** start Source **

I have heard nothing from the NonZen Poet since he disappeared last summer under the awning of Charmy Tanaka's shop near Starbucks on Motomachi in Yokohama (Kyoto Journal #49). I assume that he is where he always is, ever on and in the Tao, off of which I continue to wander. Desperately needing his wisdom, I have looked everywhere in vain for his androgynous visage and the Dalai Lama T-shirt and silk scarf rakishly worn in all seasons.

Loyal readers will recall that in Kyoto Journal #47 the NonZen Poet addressed an unprecedented open letter to the Buddha himself, concerning the largest sculptures of the Buddha in the world, 1,600 years old, at Bamiyan in Afghanistan, being blown up by the iconoclastic Taliban, who were later relieved of governing that unfortunate country. Considering that for more than five hundred years Buddhists did not visually represent the Buddha, to avoid attachments to illusions, the NonZen Poet wondered whether the Taliban might practice some obscure form of Islamic Zen: "If you see a Buddha standing in a cliff, blow him up!"

 Since 9/11 has the NonZen Poet learned not to mess with Islamic Fundamentalists? He apparently did not learn his lesson after the life of Salman Rushdie was threatened for messing around in The Satanic Verses, and his Japanese translator assassinated in Japan. Has the NonZen Poet been done in by pissed-off Muslims, Buddhists, CIA, friendly fire from peacekeepers, or at least detained incommunicado by immigration officials who cannot match this will-o-the-wispy philosophical figment with any passable ethnic stereotype?  He is greatly missed along with countless others of flesh and blood more painfully missed than he.

** end Source **
** start Dataset content **

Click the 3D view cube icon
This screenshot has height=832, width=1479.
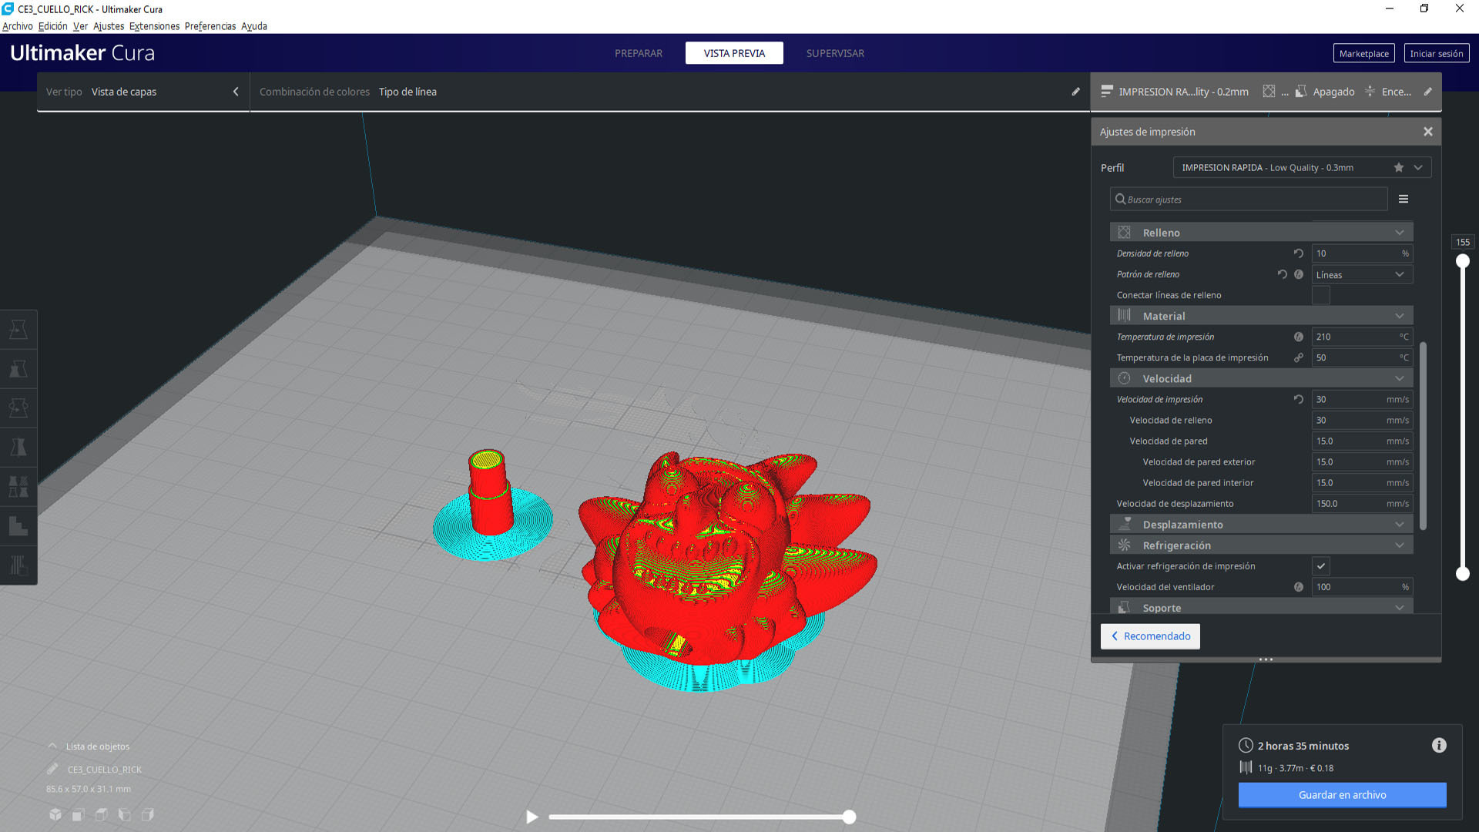pyautogui.click(x=55, y=814)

** end Dataset content **

Tasks to complete:
**1.** Write out the part of the NonZen Poet essay starting at "Since 9/11 has" and ending at "missed than he.".
**2.** Carry on the essay about the missing NonZen Poet from its last sentence.
The data has no connection to the essay about the NonZen Poet.

Replies:
**1.**
Since 9/11 has the NonZen Poet learned not to mess with Islamic Fundamentalists? He apparently did not learn his lesson after the life of Salman Rushdie was threatened for messing around in The Satanic Verses, and his Japanese translator assassinated in Japan. Has the NonZen Poet been done in by pissed-off Muslims, Buddhists, CIA, friendly fire from peacekeepers, or at least detained incommunicado by immigration officials who cannot match this will-o-the-wispy philosophical figment with any passable ethnic stereotype?  He is greatly missed along with countless others of flesh and blood more painfully missed than he.

**2.**
Without his guidance I have been brooding about 9/11 and the War on Terror that is itself pretty terrible. What would the NonZen Poet say about all this? Could he free us from Terror of all kinds to bring the peace that passeth understanding?

When I saw on TV the 9/11 plane crash into the Twin Towers, I thought it was special effects. When convinced that the destruction was real, I recalled its foreshadowing in countless apocalyptic films. Though horrified, I was not deeply surprised, for had we not been amply warned by Hollywood? Who could believe that such an attack could not happen, that America was inviolate as well as morally pure? Apparently many did, especially in New York.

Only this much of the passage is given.